Input data ▸
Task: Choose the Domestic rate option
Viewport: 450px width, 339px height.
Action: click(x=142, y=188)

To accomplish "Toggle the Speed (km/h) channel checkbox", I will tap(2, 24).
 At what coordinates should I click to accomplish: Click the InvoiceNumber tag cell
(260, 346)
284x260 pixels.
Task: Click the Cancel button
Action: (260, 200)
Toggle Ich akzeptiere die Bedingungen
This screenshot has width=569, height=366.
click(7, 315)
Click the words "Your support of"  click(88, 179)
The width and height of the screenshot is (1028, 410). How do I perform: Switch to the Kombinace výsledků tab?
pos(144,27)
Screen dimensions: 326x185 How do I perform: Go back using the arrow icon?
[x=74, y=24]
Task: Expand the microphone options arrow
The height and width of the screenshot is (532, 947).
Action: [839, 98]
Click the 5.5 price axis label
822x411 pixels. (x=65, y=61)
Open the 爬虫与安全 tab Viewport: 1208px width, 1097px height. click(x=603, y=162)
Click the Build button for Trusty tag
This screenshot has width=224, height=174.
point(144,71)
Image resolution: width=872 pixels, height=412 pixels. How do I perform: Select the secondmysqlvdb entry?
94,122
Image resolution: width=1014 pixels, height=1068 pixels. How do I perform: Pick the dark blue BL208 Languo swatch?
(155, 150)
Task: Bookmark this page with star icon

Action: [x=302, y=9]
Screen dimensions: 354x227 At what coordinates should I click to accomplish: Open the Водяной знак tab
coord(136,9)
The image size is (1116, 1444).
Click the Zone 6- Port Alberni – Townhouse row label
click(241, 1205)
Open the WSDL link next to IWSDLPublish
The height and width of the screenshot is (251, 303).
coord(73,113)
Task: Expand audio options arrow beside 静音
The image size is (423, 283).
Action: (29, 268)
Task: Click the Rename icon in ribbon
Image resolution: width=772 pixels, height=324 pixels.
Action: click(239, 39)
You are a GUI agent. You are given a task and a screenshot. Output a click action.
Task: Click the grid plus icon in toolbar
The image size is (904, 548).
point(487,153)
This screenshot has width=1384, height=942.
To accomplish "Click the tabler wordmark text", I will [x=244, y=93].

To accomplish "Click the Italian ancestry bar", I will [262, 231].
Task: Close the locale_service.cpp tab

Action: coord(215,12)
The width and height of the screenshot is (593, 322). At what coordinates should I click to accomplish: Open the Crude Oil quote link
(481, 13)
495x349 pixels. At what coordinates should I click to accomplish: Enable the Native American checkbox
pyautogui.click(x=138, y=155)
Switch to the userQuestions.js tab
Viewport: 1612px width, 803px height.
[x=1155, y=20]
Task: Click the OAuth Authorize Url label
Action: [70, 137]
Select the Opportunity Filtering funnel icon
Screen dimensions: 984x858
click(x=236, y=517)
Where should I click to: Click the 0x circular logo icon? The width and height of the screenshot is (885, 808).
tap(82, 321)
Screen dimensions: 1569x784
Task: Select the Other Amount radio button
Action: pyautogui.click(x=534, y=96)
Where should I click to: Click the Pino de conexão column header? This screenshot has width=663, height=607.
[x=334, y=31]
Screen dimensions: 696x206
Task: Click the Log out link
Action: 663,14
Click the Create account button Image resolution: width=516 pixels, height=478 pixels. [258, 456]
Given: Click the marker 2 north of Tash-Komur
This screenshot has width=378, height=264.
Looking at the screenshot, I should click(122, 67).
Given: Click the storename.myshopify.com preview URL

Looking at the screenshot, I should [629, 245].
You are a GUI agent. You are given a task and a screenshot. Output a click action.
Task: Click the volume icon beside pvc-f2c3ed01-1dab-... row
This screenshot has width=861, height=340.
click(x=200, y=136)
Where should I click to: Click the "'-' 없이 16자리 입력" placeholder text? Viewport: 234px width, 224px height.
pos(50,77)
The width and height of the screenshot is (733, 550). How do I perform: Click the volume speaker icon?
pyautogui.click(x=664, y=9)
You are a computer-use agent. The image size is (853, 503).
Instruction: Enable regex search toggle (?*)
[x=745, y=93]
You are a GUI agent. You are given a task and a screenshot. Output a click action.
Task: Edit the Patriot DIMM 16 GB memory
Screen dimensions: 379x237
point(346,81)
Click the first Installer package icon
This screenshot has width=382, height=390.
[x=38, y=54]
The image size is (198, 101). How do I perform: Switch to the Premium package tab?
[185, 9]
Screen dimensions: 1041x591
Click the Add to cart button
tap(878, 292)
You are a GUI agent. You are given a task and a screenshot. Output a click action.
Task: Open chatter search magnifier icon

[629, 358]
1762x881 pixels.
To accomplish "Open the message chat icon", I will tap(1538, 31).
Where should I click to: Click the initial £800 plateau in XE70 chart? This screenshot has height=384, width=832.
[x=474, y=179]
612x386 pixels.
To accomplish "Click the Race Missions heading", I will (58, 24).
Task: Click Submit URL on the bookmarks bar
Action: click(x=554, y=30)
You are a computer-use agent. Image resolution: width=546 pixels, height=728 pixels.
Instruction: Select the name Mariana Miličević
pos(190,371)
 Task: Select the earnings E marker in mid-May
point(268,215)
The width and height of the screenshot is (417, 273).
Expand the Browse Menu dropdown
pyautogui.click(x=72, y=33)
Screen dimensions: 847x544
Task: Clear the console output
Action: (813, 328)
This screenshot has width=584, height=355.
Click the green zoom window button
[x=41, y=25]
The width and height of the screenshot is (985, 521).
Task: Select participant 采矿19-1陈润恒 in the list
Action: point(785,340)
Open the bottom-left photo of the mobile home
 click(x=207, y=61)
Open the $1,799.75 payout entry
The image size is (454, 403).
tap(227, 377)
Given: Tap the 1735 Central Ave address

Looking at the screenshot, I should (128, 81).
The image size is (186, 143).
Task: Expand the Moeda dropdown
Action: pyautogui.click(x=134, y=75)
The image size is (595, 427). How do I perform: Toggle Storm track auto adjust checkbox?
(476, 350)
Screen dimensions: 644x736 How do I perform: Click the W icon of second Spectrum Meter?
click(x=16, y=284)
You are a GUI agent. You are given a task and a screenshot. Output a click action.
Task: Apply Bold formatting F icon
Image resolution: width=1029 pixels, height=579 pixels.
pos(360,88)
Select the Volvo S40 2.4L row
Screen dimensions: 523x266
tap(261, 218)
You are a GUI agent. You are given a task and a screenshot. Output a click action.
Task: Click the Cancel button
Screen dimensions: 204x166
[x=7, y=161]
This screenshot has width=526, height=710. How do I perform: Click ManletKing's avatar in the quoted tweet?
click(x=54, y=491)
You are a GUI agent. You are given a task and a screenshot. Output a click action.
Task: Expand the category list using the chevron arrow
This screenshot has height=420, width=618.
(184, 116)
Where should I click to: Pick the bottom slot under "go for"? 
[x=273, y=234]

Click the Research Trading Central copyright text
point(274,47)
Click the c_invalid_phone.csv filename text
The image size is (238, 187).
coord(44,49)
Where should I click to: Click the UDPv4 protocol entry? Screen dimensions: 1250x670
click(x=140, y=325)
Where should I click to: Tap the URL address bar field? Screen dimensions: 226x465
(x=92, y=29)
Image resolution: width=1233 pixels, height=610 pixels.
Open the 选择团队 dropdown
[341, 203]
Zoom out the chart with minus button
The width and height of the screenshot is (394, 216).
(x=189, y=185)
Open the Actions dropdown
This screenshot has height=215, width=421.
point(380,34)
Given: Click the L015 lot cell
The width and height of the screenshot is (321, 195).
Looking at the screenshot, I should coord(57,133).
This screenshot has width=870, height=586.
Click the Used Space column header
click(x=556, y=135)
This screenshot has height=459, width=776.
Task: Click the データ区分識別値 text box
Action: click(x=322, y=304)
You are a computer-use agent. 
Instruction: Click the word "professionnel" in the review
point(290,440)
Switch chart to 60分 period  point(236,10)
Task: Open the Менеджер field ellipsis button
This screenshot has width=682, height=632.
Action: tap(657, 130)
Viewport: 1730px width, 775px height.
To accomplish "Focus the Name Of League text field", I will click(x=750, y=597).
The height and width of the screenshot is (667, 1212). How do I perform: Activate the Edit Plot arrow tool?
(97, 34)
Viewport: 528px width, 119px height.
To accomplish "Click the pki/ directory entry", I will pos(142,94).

What the task requires ▸
Your answer should consist of the lines from the line with "The height and width of the screenshot is (667, 1212)." through the last line of the data, set down exactly, both included.

Task answer ▸
The height and width of the screenshot is (667, 1212). How do I perform: Activate the Edit Plot arrow tool?
(97, 34)
Viewport: 528px width, 119px height.
To accomplish "Click the pki/ directory entry", I will pos(142,94).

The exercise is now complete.